Conscient qu'Israël est en train de perdre la bataille du récit aux yeux de l'opinion publique internationale, Netanyahou se prépare également à affronter une bataille judiciaire décisive devant la Cour pénale internationale. Il y sera confronté à l'accusation de "génocide du peuple palestinien", portée par le gouvernement sud-africain. Ce sera l'épisode le plus important de sa hasbara, la série de campagnes de diplomatie publique, de médias internationaux, d'universités et de forums en tout genre, par lesquels Israël a cherché à expliquer la "vérité" de sa politique à l'égard des Palestiniens. Pour ce faire, il se dote d'une redoutable équipe d'avocats, dont le représentant le plus éminent est l'Américain Alan Dershowitz, un vétéran dans l'art de blâmer quiconque ose voir des "excès" ou des "abus de pouvoir" dans l'action d'Israël à l'égard du peuple palestinien.

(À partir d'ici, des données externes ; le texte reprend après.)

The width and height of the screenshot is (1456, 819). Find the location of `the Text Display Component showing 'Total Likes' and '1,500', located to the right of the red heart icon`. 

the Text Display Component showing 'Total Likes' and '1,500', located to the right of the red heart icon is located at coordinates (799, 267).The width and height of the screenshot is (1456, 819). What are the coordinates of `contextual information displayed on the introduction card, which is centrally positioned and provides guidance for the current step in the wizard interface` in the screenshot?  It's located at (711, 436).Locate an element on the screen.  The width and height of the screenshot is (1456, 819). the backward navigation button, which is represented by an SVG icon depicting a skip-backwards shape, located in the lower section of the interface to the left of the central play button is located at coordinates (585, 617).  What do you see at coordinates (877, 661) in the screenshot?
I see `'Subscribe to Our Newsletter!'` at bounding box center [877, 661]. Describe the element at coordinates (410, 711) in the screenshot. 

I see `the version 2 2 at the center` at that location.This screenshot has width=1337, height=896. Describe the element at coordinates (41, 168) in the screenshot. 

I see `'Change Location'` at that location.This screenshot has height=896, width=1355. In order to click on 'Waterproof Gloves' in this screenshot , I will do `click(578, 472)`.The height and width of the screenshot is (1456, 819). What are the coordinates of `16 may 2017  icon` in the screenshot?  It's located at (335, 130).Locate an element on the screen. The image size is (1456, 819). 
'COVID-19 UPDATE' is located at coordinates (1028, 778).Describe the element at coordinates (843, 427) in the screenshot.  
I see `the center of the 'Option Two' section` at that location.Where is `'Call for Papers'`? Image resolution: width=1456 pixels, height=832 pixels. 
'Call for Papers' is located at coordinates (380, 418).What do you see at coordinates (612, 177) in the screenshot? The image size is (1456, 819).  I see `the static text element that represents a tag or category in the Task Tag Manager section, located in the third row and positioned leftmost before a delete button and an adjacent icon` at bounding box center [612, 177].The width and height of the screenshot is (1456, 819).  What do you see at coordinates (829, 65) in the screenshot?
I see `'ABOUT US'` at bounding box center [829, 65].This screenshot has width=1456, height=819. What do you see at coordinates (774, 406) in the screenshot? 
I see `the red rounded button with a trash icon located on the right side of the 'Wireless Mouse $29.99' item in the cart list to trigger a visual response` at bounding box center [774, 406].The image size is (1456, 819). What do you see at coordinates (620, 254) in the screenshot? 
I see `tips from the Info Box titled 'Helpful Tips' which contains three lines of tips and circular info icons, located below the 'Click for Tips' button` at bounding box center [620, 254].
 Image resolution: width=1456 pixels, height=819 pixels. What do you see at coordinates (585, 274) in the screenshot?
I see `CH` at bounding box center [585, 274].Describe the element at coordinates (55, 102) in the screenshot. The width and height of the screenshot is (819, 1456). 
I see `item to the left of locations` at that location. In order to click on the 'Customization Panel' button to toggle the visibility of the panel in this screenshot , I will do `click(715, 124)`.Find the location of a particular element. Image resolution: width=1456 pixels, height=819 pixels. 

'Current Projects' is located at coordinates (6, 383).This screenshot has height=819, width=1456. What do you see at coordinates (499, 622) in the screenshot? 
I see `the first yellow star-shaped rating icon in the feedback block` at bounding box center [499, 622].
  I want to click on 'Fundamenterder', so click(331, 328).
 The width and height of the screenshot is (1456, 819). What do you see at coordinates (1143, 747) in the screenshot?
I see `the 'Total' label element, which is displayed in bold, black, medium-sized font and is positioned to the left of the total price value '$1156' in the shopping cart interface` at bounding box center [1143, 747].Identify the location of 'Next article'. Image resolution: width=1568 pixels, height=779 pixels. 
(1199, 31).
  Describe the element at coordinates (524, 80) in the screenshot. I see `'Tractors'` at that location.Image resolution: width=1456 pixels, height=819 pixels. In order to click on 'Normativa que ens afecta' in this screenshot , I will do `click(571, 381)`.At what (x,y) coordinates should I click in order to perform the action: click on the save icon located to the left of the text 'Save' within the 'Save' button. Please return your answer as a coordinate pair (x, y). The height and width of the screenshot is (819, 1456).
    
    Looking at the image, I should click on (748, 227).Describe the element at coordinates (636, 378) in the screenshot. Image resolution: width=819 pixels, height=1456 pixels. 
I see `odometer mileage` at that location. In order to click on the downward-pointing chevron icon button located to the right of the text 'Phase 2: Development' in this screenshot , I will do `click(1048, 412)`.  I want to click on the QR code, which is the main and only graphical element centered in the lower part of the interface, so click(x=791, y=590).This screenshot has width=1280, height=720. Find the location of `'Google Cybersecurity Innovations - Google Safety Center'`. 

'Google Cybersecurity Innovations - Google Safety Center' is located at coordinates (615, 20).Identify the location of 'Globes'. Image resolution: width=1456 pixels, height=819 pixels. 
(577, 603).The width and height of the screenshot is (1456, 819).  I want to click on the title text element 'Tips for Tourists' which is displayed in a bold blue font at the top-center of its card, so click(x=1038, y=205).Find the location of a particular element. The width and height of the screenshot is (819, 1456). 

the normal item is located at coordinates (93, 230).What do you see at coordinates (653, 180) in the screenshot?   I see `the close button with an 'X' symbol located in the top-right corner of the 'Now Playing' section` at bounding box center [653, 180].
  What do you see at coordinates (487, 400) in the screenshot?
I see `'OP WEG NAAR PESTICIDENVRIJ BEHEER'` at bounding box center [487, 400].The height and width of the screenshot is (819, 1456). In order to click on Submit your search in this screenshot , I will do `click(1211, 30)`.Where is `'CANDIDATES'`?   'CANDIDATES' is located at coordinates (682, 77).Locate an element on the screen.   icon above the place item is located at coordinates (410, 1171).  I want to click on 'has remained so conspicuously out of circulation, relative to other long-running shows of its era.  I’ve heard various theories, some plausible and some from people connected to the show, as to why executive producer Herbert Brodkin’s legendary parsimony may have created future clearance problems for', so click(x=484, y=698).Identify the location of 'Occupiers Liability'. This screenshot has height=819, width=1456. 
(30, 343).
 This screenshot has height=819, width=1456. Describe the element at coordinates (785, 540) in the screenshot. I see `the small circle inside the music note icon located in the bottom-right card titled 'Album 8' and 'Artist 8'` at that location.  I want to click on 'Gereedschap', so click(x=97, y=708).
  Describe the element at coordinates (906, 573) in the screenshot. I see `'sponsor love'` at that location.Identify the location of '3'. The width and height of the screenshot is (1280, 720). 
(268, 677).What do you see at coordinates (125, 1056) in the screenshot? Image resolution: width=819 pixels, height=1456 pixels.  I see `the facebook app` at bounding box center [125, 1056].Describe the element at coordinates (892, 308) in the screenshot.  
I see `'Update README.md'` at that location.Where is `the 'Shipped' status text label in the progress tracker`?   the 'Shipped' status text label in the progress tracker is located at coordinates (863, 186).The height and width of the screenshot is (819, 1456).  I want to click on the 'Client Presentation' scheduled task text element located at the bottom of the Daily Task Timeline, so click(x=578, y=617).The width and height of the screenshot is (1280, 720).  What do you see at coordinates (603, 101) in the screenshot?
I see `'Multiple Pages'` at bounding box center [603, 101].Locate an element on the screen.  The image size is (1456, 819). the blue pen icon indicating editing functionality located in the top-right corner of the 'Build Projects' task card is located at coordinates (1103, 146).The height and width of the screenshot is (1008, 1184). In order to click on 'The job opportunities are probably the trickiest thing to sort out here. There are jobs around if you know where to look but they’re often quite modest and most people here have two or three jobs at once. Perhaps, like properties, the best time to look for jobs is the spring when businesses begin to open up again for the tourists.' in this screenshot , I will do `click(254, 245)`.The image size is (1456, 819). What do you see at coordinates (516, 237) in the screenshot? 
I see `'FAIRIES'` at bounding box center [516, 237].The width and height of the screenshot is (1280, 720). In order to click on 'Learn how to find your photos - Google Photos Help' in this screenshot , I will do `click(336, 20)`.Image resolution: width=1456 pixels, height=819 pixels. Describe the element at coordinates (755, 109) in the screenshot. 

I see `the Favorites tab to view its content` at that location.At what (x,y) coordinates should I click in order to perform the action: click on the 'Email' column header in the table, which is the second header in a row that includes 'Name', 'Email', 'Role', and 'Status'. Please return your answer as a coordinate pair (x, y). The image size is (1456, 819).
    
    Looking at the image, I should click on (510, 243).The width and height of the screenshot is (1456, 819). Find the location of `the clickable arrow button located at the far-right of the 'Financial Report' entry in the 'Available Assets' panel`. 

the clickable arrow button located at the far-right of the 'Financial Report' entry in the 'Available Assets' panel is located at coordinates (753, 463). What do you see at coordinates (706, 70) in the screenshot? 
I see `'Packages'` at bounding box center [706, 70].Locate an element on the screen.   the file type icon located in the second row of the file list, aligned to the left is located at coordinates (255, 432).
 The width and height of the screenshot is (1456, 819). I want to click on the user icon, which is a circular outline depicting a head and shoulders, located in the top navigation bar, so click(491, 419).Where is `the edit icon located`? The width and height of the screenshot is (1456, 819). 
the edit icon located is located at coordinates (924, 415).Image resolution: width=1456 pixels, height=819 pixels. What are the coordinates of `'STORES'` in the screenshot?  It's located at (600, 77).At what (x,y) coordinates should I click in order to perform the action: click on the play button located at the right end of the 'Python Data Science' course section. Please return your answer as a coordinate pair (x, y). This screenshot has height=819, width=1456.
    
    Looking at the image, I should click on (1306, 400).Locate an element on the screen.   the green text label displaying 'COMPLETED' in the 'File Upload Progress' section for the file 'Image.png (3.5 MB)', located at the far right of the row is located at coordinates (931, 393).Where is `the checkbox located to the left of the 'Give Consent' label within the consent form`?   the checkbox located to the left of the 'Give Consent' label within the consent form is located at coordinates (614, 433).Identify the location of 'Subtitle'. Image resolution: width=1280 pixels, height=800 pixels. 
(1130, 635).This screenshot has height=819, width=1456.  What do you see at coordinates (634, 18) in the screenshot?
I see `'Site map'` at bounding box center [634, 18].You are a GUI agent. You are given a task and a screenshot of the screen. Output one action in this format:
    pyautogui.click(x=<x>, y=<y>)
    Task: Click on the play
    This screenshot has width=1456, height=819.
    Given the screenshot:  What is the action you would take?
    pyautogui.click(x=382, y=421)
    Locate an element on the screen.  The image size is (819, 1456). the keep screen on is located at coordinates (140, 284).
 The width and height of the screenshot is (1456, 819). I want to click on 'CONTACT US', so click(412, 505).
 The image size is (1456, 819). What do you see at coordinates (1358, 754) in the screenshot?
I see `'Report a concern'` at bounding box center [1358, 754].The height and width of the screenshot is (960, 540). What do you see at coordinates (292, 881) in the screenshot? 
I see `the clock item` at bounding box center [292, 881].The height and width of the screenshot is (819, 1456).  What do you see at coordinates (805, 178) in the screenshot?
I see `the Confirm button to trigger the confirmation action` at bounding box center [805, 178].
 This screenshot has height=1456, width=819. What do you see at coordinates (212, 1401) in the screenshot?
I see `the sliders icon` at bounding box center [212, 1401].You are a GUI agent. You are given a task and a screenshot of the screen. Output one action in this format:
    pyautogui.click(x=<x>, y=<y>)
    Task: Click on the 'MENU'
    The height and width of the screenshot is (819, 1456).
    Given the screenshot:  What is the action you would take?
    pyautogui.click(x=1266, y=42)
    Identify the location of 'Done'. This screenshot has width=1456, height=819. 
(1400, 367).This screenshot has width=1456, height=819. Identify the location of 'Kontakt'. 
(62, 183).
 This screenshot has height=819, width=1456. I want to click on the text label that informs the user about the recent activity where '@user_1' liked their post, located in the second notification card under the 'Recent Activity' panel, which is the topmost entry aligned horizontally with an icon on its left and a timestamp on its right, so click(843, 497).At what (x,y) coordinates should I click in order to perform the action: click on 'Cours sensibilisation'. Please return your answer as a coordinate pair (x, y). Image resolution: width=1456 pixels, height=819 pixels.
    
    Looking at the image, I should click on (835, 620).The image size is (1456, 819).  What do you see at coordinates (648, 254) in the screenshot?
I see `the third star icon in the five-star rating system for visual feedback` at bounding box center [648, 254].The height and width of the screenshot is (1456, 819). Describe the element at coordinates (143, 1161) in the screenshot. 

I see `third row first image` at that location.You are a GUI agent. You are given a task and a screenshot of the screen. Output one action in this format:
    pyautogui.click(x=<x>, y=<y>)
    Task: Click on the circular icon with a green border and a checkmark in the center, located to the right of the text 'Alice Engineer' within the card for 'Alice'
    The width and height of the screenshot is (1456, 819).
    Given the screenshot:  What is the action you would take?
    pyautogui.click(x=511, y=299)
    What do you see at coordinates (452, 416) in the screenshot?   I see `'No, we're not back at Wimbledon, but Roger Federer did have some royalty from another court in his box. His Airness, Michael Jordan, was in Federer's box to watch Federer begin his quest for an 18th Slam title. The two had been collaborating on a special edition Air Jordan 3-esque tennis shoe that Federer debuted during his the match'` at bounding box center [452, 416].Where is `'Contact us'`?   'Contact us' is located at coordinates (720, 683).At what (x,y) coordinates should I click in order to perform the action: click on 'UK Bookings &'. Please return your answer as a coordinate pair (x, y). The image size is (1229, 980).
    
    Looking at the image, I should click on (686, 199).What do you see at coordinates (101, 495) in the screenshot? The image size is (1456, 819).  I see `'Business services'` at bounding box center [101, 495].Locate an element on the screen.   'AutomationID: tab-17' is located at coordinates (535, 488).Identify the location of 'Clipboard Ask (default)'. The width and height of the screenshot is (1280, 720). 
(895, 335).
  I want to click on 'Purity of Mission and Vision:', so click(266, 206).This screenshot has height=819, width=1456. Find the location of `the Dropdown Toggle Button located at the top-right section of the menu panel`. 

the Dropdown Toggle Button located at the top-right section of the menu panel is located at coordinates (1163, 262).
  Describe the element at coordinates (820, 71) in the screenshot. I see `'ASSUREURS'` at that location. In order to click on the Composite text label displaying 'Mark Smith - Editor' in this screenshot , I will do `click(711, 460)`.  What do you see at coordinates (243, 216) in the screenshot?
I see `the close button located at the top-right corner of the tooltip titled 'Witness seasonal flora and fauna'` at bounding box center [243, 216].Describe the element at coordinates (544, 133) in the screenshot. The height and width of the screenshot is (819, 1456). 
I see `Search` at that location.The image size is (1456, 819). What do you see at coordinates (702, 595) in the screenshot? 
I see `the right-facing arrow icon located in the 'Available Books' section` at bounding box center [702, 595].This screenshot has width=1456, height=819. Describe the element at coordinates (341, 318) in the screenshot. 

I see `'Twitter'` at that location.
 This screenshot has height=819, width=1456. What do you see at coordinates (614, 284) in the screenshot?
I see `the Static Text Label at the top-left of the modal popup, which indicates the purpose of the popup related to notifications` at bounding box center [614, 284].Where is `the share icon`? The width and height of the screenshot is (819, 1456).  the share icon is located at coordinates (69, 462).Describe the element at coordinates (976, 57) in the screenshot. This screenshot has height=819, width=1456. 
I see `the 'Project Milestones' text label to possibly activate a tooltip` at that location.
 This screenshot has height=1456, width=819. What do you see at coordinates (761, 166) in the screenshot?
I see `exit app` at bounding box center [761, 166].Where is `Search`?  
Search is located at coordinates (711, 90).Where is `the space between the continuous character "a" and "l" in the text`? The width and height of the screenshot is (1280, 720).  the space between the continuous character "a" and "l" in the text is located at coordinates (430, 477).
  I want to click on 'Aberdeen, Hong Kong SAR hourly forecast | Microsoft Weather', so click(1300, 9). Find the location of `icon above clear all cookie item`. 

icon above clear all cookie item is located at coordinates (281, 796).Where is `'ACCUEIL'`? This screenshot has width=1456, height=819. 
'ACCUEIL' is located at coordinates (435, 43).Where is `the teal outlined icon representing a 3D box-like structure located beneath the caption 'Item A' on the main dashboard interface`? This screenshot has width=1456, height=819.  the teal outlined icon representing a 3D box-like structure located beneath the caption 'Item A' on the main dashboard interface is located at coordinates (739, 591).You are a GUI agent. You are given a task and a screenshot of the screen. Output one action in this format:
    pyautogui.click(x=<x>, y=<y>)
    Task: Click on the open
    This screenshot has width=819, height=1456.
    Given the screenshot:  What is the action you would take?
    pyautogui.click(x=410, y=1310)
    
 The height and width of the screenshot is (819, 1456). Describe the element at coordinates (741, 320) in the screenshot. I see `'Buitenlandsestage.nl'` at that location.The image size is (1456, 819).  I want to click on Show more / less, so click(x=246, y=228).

Quant au président russe, il a suffi que le Congrès américain retire son soutien à Biden pour qu'il envoie plus de fonds à l'Ukraine de Zelensky pour déclencher un déluge de feu sur tout le pays. Le chef du Kremlin a également modifié la tactique de ses attaques : il sature désormais les défenses ukrainiennes avec des frappes massives de drones avant de lancer ses missiles simultanément sur des dizaines de cibles à travers l'Ukraine.
Si la résistance ukrainienne ne reçoit pas d'urgence de nouvelles livraisons d'armes et d'argent, il lui sera difficile de résister à de nouvelles vagues de forces russes, qui semblent avoir reconstitué leurs rangs malgré de lourdes pertes.
Trump est fatigué de répéter qu'il mettra fin à la guerre en Ukraine d'un simple trait de plume. Poutine pense qu'il sait que la fin ne serait rien d'autre que la reconnaissance des gains russes et quelque chose d'autre, au mieux la moitié du pays à l'ouest du Dniepr, pour l'Ukraine qui veut faire partie de l'Europe libre.